«Un día, hace mucho, un tipógrafo trilero se equivocó con la caja de tipos y, ante la obvia reprimenda del impresor, echó la culpa a un duendecillo flemático que se entretenía mirando cómo se componía una línea en plomo»
Quizá no lo sepas, pero entre los periodistas circula una vieja leyenda según la cual junto a algunos de nosotros, los que somos despistados o idiotas, según se mire, habitan unos seres diminutos, los llamados 'duendes de la imprenta', que son irónicos y cuya diversión es causar pequeños estropicios para agotarnos la paciencia. Esa leyenda es verdad. Pues bien, el que me escogió como su socio humano en el periodismo me protege profesionalmente, pero a veces me las arma, se ríe, se esconde y no coge el teléfono hasta que sabe que se me ha pasado el mosqueo e intuye que se la he perdonado otra vez. Entonces sí, observa con esos ojillos impenetrables, asoma la cabeza, sonríe y vuelve a las andadas.

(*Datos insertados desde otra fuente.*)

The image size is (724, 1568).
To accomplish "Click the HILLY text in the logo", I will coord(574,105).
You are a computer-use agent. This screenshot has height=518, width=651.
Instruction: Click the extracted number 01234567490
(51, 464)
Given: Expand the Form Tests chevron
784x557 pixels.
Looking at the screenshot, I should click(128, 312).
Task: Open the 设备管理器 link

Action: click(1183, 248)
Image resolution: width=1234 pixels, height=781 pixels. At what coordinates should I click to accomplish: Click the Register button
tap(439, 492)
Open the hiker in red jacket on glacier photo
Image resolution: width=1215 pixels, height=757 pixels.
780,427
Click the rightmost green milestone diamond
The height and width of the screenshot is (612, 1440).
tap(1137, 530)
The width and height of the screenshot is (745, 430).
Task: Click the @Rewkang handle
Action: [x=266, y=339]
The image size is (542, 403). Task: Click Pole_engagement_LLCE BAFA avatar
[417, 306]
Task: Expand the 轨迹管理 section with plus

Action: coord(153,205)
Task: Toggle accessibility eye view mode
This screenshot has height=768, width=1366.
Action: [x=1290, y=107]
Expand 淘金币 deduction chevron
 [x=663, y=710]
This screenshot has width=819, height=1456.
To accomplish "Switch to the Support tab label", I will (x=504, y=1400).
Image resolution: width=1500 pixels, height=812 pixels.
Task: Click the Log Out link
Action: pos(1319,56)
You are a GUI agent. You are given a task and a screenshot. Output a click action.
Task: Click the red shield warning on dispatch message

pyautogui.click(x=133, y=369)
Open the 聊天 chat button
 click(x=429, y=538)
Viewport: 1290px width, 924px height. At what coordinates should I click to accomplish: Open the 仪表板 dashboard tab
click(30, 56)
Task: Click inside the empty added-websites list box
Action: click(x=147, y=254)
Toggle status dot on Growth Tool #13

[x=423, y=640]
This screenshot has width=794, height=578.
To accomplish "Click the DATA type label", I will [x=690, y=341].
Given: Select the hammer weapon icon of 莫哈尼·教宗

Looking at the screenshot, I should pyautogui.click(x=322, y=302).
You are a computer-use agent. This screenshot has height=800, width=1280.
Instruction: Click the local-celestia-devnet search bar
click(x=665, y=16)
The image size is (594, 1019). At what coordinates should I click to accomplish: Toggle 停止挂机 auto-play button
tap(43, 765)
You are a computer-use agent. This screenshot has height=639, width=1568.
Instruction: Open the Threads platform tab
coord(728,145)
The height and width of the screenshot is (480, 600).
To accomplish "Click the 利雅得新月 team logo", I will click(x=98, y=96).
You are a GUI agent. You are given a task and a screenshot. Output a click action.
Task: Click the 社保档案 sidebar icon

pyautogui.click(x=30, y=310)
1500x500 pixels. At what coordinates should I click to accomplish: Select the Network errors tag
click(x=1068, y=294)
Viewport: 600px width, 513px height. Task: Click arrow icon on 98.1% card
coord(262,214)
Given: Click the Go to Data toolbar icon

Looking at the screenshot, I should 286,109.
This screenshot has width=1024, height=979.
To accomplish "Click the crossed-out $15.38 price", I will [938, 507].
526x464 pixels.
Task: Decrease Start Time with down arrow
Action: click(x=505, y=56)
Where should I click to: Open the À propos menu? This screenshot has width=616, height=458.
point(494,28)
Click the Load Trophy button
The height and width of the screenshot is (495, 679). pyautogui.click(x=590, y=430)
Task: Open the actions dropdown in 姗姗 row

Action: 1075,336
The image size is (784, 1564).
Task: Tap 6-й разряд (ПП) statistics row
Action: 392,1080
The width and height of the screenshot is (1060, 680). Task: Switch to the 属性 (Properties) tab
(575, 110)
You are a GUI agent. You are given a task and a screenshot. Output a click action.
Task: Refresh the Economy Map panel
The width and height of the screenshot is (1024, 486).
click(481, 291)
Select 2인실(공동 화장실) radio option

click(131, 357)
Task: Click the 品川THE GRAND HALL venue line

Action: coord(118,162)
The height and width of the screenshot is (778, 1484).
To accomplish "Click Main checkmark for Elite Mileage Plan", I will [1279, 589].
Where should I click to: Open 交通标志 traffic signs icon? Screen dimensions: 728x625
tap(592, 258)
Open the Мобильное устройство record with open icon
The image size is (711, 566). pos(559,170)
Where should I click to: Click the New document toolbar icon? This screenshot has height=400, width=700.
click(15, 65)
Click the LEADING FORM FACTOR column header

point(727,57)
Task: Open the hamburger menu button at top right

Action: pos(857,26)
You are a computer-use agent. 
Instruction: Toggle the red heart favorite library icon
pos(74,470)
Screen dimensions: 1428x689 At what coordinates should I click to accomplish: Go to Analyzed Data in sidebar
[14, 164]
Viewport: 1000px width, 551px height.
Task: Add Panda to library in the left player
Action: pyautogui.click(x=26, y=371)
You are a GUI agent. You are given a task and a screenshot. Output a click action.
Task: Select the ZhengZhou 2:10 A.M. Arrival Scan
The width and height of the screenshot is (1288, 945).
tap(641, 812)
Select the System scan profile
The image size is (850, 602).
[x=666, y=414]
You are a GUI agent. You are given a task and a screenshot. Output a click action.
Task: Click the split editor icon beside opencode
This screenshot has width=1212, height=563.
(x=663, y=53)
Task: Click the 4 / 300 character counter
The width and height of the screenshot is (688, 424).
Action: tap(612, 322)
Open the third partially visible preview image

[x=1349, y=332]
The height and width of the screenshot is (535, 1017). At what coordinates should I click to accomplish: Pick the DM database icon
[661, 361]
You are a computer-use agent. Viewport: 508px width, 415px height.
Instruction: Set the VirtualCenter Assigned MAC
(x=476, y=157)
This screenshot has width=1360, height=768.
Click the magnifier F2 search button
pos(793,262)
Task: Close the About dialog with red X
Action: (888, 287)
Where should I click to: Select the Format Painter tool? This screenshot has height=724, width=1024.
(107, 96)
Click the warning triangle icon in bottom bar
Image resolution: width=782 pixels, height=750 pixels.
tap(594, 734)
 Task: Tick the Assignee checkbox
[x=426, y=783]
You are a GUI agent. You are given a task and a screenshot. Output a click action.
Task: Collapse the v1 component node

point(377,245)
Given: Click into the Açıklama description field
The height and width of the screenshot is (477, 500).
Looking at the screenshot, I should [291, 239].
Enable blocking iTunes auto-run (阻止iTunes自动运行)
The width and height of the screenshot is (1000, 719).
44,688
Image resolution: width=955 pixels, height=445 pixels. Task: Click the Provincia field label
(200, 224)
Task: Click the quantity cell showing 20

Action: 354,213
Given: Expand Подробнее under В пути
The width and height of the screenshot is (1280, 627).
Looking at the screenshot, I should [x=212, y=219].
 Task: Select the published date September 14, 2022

Nunca se sabe si va o viene, o por dónde va a salir, con lo cual no es aconsejable importunarlo y menos aún usar la lupa para localizarlo. Ni a este ni al resto de los que recorren los suelos de las redacciones les gusta dejarse ver y además pueden desatar la caja de los truenos, transmutando su pachorra de mastín del Pirineo en una tormenta para la que no hay paraguas ni cobijo. Y todo por un imponderable, como siempre. Un día, hace mucho, un tipógrafo trilero se equivocó con la caja de tipos y, ante la obvia reprimenda del impresor, echó la culpa a un duendecillo flemático que se entretenía mirando cómo se componía una línea en plomo. «Cosas del duende de la imprenta», dijo mirando al techo. Ahí empezó, con una bellaquería. Con los años, a los periodistas de entonces les resultó ocurrente y oportuna la argucia, se la apropiaron, y decidieron atribuirles aquellos errores que no querían reconocer, ignorantes de que, a sabiendas del sambenito que se les adjudicó, los gnomos callaron y silbaron distraídamente. Desde ese día juegan con ventaja, unas veces corrigen los desastres sin pestañear y otras dejan entre sonrisillas que trasciendan. Depende bastante de cómo rivalicen o se entiendan con nosotros.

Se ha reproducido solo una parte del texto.